Minnesotans and transplants thereof tend to be of fairly hardy stock and are reticent to seek formal care if something hurts; with the common appreciation that it should go away. As a physical therapist that has cared predominately for shoulder issues for nearly 30 years, there are some key indicators that should serve as “Red Flags” and thus initiate a trip to the doctor or physical therapist (yes, there is direct access in MN). Ignoring such signs and symptoms can allow for an easily treated issue to evolve into a multi month project to deal with the moderate impairment that can arise. The following signs and symptoms should prompt formal care.
Pain at Night
If you are awaken via weight bearing on the involved shoulder and/or pain is greater than a 5 on a 0 to 10 pain scale (0 is no pain, 10 is unbearable). If left shoulder/torso/arm symptoms are unrelenting, a trip to the internist to rule out cardiac based pathology is also advised.
Distractive Pain During the Day
If pain does not allow you to concentrate on the task at hand. This may arise with prolonged time at a computer where arms are positioned in a mid-range for an extended period.
Mobility Loss of Greater than 25%
The following are three simple tests that one can administer in less than 10 seconds to formally assess the quality of shoulder mobility. A deficit of greater than 25% due to tightness or pain greater than 3 out of 10 should prompt professional assessment.
- Shoulder Elevation: Standing in front of a mirror, raise both arms overhead reaching for the ceiling.
- Shoulder External Rotation: Interlock fingers with palms touching the back of your head. Swing both elbows backward until a mild stretch is appreciated.

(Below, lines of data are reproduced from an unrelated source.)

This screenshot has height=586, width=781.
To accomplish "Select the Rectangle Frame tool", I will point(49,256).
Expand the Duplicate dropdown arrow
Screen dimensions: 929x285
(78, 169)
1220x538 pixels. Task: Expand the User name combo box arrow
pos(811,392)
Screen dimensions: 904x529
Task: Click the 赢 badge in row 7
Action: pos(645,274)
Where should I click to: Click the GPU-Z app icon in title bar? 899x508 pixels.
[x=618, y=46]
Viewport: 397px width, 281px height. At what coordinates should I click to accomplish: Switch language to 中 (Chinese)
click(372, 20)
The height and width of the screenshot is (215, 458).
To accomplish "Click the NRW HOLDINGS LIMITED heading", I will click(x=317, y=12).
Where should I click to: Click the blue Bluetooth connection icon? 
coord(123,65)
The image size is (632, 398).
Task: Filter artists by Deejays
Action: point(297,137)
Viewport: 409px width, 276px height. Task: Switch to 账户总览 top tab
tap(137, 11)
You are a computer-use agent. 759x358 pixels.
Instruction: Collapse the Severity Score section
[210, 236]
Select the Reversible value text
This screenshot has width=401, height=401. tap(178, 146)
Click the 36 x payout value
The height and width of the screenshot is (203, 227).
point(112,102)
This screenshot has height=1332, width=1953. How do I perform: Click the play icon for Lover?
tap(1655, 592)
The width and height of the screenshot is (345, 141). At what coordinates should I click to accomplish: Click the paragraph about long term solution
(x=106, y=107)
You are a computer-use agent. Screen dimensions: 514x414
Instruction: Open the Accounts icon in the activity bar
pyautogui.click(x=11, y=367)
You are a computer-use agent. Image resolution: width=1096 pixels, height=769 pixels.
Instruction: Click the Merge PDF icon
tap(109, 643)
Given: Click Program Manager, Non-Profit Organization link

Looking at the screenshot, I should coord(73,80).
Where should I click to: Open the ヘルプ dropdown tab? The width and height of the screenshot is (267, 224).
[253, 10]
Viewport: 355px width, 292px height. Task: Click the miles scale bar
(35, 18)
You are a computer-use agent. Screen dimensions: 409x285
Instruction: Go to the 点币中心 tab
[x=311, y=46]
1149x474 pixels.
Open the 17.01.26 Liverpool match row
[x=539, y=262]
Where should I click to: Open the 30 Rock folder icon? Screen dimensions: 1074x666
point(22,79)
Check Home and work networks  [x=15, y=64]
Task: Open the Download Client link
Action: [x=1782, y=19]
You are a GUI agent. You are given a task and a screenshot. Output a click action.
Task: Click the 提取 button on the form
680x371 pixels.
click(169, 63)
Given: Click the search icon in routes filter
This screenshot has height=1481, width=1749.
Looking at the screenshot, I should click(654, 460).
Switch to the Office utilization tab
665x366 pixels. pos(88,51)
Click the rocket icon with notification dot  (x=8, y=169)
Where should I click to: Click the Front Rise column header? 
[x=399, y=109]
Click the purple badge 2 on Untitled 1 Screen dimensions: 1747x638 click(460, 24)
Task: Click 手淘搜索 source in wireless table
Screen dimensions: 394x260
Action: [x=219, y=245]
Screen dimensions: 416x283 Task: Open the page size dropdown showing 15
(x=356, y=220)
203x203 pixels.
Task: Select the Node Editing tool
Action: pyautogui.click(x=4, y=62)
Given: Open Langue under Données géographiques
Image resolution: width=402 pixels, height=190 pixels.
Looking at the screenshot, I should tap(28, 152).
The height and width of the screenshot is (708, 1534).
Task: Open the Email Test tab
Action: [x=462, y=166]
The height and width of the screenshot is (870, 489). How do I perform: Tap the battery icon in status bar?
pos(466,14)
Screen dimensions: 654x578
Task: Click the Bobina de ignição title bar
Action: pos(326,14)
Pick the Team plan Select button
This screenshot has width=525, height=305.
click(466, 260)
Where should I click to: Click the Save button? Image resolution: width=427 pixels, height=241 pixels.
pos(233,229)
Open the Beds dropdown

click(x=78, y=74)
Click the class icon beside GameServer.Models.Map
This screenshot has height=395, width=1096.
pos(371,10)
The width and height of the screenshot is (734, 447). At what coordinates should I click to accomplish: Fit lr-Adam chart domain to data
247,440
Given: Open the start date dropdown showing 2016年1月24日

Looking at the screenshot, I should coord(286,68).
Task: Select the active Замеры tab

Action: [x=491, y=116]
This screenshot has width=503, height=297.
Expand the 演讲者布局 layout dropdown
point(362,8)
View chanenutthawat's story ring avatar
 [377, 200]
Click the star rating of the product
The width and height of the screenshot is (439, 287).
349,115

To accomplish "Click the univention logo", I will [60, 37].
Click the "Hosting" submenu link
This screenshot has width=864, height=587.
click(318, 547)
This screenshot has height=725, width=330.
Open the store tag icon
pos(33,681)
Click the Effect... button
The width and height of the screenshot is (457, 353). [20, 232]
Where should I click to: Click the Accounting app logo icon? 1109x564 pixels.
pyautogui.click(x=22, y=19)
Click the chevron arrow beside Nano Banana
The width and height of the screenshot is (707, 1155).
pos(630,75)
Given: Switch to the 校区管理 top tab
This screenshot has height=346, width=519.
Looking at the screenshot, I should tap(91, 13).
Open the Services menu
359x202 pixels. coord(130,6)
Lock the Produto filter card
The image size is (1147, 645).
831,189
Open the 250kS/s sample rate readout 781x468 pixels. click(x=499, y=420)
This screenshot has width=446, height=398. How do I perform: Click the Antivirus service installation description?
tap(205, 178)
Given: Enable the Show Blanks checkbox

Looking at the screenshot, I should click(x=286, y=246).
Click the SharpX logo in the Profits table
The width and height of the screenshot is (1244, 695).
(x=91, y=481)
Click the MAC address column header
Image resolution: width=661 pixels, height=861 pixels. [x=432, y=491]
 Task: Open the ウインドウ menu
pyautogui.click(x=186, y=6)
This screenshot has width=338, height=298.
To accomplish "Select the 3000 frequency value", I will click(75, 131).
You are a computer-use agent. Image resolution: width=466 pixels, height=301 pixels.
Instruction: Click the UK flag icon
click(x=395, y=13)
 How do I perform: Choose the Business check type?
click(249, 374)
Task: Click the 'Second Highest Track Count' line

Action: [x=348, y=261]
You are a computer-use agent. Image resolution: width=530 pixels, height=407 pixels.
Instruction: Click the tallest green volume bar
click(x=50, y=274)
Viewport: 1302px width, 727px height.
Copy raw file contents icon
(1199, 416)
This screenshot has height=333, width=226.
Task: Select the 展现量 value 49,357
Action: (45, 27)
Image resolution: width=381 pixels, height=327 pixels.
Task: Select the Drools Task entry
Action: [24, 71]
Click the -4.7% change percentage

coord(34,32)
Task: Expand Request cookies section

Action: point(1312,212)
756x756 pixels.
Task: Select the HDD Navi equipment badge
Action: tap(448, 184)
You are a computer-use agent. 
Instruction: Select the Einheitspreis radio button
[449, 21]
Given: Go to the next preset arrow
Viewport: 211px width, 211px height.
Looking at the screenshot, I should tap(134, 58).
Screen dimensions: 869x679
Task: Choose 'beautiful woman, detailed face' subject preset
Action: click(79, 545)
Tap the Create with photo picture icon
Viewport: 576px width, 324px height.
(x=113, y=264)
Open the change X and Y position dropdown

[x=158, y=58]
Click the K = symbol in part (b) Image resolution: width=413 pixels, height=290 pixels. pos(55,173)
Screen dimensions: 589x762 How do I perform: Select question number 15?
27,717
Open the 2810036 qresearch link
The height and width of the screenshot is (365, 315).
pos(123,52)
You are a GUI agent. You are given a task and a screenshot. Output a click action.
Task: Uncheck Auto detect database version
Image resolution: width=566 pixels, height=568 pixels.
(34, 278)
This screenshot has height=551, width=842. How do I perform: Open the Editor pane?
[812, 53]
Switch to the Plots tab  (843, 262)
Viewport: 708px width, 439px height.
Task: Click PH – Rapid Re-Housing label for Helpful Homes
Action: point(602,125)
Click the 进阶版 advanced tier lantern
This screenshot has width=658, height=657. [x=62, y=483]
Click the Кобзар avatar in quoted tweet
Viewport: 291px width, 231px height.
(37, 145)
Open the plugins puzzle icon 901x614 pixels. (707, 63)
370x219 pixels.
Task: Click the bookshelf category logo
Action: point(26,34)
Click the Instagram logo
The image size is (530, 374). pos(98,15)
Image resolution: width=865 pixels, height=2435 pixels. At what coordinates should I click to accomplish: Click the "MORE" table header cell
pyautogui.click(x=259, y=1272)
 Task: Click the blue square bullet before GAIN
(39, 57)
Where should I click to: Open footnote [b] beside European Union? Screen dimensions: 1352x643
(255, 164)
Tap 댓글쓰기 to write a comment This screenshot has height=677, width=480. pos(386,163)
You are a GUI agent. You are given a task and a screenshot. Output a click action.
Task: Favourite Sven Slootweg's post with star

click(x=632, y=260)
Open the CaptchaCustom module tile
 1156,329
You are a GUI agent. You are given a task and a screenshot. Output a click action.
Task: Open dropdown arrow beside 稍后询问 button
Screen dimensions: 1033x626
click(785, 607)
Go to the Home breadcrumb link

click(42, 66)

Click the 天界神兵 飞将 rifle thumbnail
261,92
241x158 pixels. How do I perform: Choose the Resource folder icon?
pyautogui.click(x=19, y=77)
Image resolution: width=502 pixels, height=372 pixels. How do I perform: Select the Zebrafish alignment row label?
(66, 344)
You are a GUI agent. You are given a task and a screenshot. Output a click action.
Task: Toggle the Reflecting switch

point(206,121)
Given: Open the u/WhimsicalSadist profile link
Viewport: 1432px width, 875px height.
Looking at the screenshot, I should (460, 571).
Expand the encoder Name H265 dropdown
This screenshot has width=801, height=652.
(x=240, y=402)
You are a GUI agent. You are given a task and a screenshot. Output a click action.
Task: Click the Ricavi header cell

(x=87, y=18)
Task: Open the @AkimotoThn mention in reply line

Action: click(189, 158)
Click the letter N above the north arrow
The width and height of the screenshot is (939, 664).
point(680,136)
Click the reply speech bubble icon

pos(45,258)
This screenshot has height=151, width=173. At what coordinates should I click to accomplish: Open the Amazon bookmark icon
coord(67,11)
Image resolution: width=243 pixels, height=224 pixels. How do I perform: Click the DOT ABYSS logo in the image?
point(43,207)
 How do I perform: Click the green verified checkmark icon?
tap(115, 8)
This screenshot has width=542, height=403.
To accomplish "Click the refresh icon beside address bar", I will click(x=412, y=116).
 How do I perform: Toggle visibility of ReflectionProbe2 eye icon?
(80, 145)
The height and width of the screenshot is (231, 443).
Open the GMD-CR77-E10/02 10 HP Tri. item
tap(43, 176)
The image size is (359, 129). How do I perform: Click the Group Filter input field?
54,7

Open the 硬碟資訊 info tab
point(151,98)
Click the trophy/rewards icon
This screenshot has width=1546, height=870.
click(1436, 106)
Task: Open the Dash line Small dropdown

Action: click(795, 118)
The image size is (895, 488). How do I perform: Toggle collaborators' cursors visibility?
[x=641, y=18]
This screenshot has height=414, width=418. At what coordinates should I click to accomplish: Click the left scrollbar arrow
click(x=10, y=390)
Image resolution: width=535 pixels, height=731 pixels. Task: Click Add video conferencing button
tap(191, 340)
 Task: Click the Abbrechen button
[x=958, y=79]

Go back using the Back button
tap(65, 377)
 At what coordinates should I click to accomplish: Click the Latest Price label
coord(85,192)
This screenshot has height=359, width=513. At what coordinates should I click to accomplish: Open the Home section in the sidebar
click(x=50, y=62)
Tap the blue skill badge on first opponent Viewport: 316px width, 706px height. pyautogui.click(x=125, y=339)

- Shoulder Internal Rotation: In alternate fashion, slide your thumb up your spine.
Studies have found that approximately 30% of the population will suffer from some type of shoulder ailment over the course of their lifetime. This scenario is further amplified by the fact that in the U.S. the majority of sports are upper extremity focused. Don’t be a Minnesotan; get that irritable shoulder checked out.